El realizador  argumenta que no quiso repetir el tono biográfico de Francisco de Miranda y prefirió concentrarse en la etapa más productiva y trascendente del pintor, lo cual es perfectamente respetable. Sin embargo, el guión no nos permite conocer las razones de la ruptura con el exterior que conduce a ese periodo fundamental de su trabajo. Simplemente parte de esa situación. De la misma manera, tampoco sabemos cómo el pintor ruso Ferdinandov influyó en su trabajo o cuáles fueron sus vínculos iniciales con otros notables artistas de su generación, como Cabré y López Méndez. Pero lo más importante es que expone de manera superficial su relación con el crítico e historiador del arte Alfredo Boulton, primero, y con el brillante poeta Vicente Gervasi, después, reducidos a meras estampas inexplicadas de su relación con el mundo “de afuera” en contraposición con su mundo “de adentro”. Lo mismo sucede con Oscar Yanes y otros personajes reales. Asimismo forma parte de la historia que Reverón entró y salió varias veces del manicomio y no una vez. Se trata de un desequilibrio dramático que afecta la apreciación global de la película y reduce el impacto medular del trabajo de imagen.

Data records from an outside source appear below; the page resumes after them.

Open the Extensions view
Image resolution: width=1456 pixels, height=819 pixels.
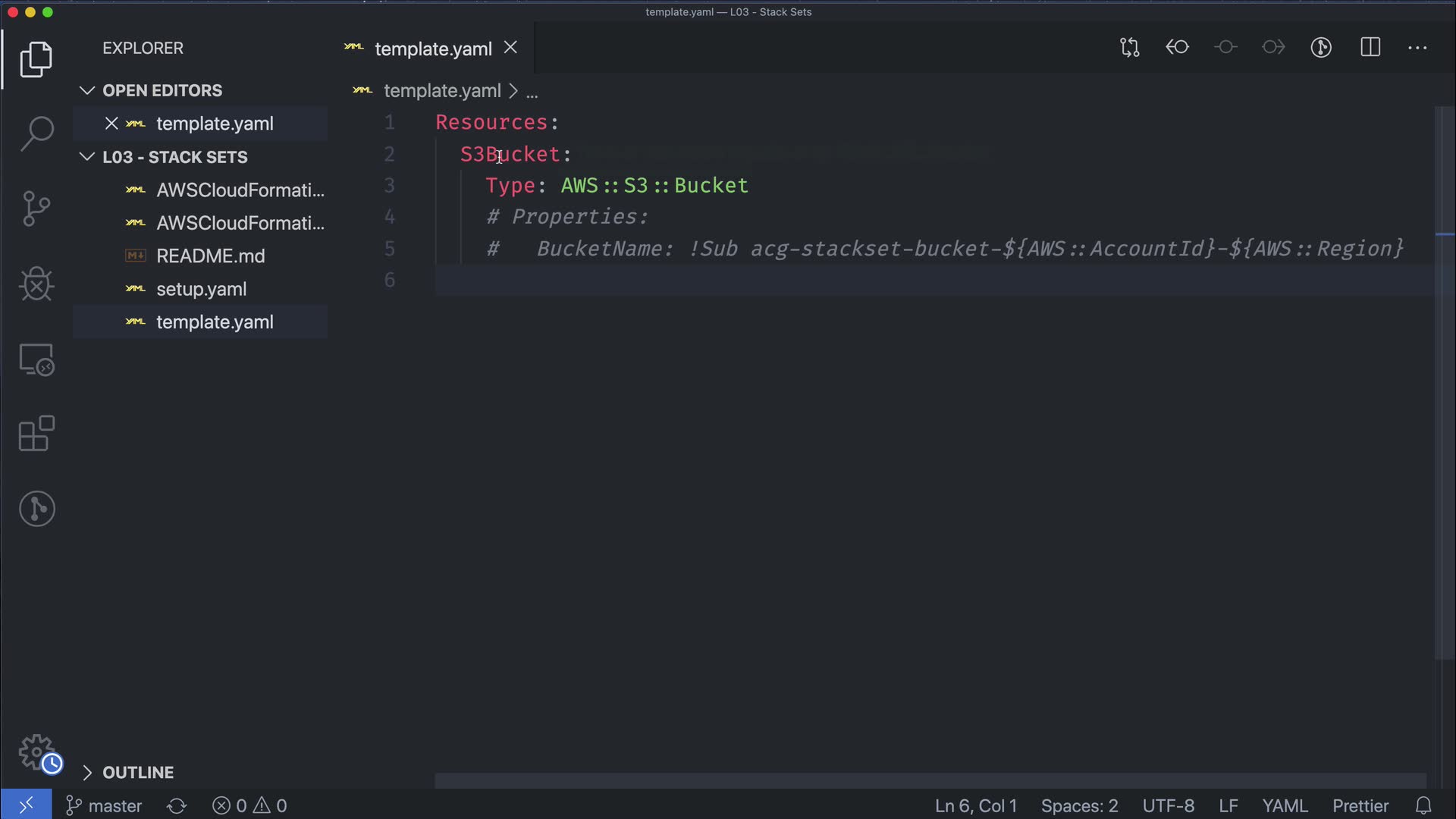(36, 434)
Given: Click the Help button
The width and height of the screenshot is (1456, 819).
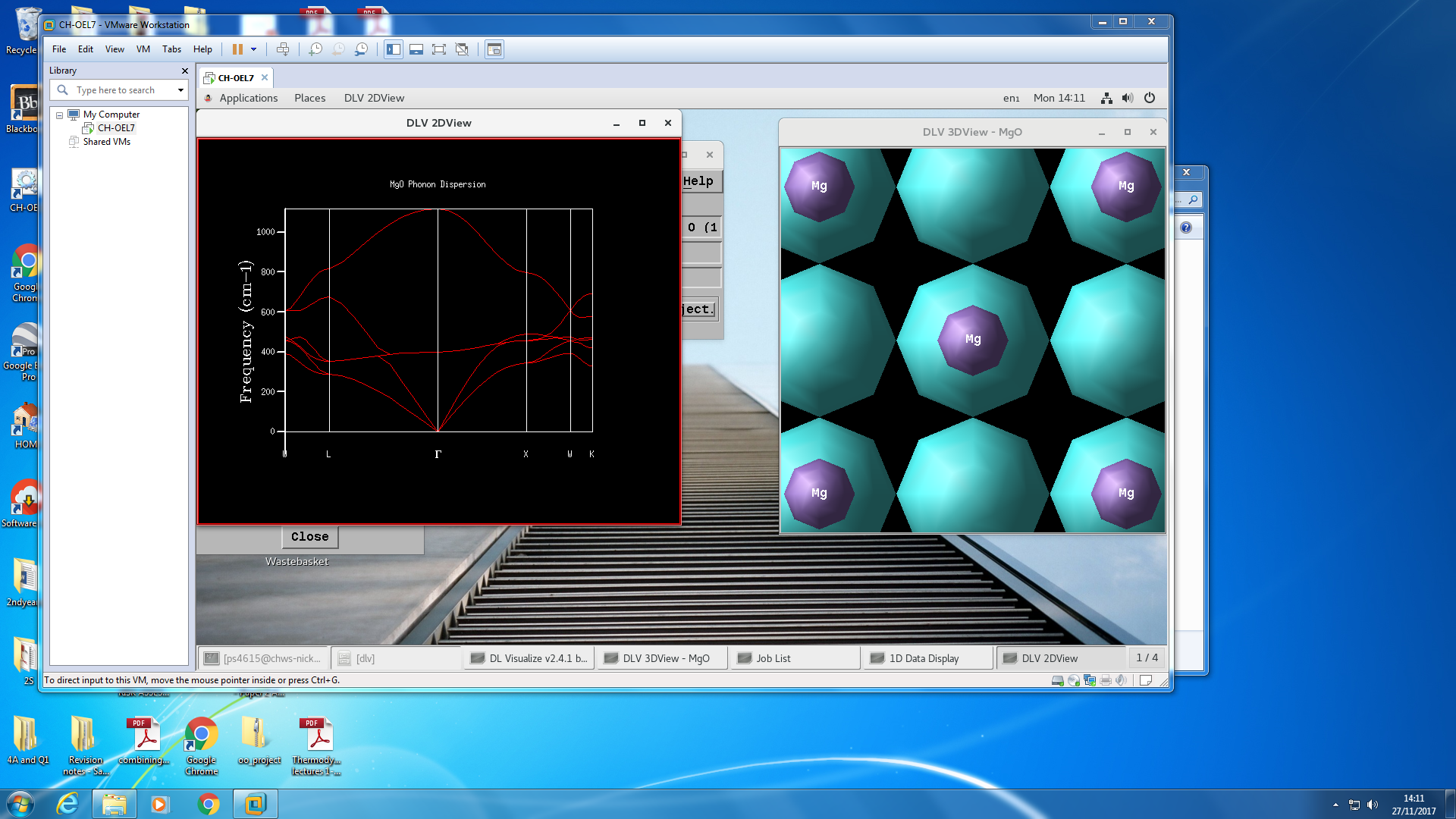Looking at the screenshot, I should pyautogui.click(x=698, y=181).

El poderoso imaginario del pintor plena la pantalla y seduce al espectador, a través de sus obras, de su mirada, de su demencia… y de la actuación de Luigi Sciamanna, quien se crece de manera sorprendente. Muchos han aplaudido lo que consideran el primer papel protagónico de un actor venezolano que ha labrado una carrera brillante en roles secundarios en la producción venezolana, pero debo recordarles que Sciamanna debutó en el cine con mucha fuerza interpretando a Antonio José de Sucre en el Sucre que Alhida Ávila  presentó en 1995, en el marco del bicentenario del hombre que salió de su natal Cumaná siendo casi un adolescente para conducir la liberación de la América andina al lado de Bolívar. Lamentablemente ese film  tuvo una exhibición demasiado reducida y casi nadie lo recuerda. Ya entonces el actor venezolano manifestó sus dotes como intérprete. En la escena final, cuando moría el Mariscal de Ayacucho en el atentado en Berruecos, Sciamanna dejó escapar su última palabra: ¡Cumaná!

Reverón revela la madurez de Rísquez como autor. Sin duda alguna es su trabajo más completo y más fluido, capaz de estrechar los vínculos con el espectador sin traicionar sus postulados estéticos. Un cine muy personal y a la vez colectivo que sigue haciendo películas sobre personajes que pertenecen a nuestro patrimonio —Bolívar, Miranda, Manuela, ahora Reverón—pero desde el punto de vista de un creador que ha comprendido la complejidad del mito.